THE EVOLUTION OF KNOWLEDGE ASSESSMENT: ABFM’S STRATEGY GOING FORWARD
======================================================================

* Warren P. Newton
* Thomas R. O’Neill
* David W. Price

Knowledge is a foundation of the public trust in physicians. Knowledge drives diagnosis, treatment, and the shared decision making central to health care. Assessment of medical knowledge has thus been a cornerstone of Board Certification since 1914, when the American Board of Ophthalmology developed the first Board examination. As ABFM rethinks its certification portfolio, it is appropriate to revisit the scientific rationale for assessment of knowledge. What follows frames the key questions and evidence that drive ABFM policy and describes next steps.

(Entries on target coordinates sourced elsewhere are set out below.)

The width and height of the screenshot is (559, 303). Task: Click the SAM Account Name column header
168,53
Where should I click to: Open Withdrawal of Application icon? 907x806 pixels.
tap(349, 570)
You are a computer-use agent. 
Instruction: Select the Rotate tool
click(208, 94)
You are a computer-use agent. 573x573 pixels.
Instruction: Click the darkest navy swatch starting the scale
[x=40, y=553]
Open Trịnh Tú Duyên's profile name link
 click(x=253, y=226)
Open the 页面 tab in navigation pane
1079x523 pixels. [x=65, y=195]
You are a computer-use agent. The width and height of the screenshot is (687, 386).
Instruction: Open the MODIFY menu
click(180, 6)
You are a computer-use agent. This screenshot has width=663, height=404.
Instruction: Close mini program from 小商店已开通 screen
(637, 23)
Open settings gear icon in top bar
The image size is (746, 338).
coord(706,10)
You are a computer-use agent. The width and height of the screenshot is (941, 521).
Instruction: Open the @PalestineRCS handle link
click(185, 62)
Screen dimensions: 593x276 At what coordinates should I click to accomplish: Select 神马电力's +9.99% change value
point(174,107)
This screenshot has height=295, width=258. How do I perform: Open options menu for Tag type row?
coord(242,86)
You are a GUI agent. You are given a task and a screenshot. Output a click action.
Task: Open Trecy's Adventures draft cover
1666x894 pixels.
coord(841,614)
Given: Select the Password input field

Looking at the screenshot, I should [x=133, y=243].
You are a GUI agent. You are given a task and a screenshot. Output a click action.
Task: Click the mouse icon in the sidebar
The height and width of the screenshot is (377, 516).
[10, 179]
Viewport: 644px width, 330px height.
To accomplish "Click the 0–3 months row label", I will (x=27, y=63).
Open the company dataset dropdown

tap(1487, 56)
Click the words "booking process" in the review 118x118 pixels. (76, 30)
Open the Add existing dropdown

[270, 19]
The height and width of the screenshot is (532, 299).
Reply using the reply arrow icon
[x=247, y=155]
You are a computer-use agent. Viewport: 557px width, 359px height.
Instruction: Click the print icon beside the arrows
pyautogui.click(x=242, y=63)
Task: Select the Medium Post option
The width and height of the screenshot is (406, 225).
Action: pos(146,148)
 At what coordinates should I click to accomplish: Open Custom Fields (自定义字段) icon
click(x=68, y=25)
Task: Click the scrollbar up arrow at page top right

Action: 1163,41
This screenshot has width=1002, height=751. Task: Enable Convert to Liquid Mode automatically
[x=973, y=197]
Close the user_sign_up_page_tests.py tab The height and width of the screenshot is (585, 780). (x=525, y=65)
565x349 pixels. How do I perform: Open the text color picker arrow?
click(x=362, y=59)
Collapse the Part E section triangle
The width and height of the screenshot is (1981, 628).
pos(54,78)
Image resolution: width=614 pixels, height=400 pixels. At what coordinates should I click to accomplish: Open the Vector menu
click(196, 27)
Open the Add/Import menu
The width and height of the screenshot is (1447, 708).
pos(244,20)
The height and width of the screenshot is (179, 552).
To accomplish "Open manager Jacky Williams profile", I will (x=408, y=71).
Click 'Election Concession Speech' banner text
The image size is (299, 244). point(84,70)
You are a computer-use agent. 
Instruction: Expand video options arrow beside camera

## Do Physicians Know What They Know?

It is common for physicians to be confident about what they know. Unfortunately, however, the accuracy of self-assessment of knowledge is uneven and often poor. In the 1990s, Kruger and Dunning conducted a series of experiments with undergraduate students examining their ability to self-assess against objective criteria “in [1 of 4] domain[s] in which knowledge, wisdom, or savvy was crucial: humor, logical reasoning, and English grammar.”1 In each test, there was a relatively narrow range of self-perceived ability, but a much wider range was seen in actual test scores. In each case, the highest objective performers somewhat underestimated their ability and performance. Importantly, however, the lowest performers substantially overestimated their abilities. Subsequently, there has been substantial literature documenting that the Dunning-Kruger effect is pervasive across different professions,2 including medicine.3

Further complicating self-assessment of clinical knowledge is the challenge of keeping up to date. Modern health care is dynamic, with ongoing and important changes in practice standards. There is good evidence that more experienced physicians may be less likely to apply up to date practice guidelines.4 This is particularly challenging in a generalist specialty like family medicine. In recent years, for example, consider recent changes in evidence and practice in areas including COVID diagnosis and management, a new generation of effective agents for diabetes, point-of-care ultrasound and new guidelines for depression screening and overuse of x-rays for back pain.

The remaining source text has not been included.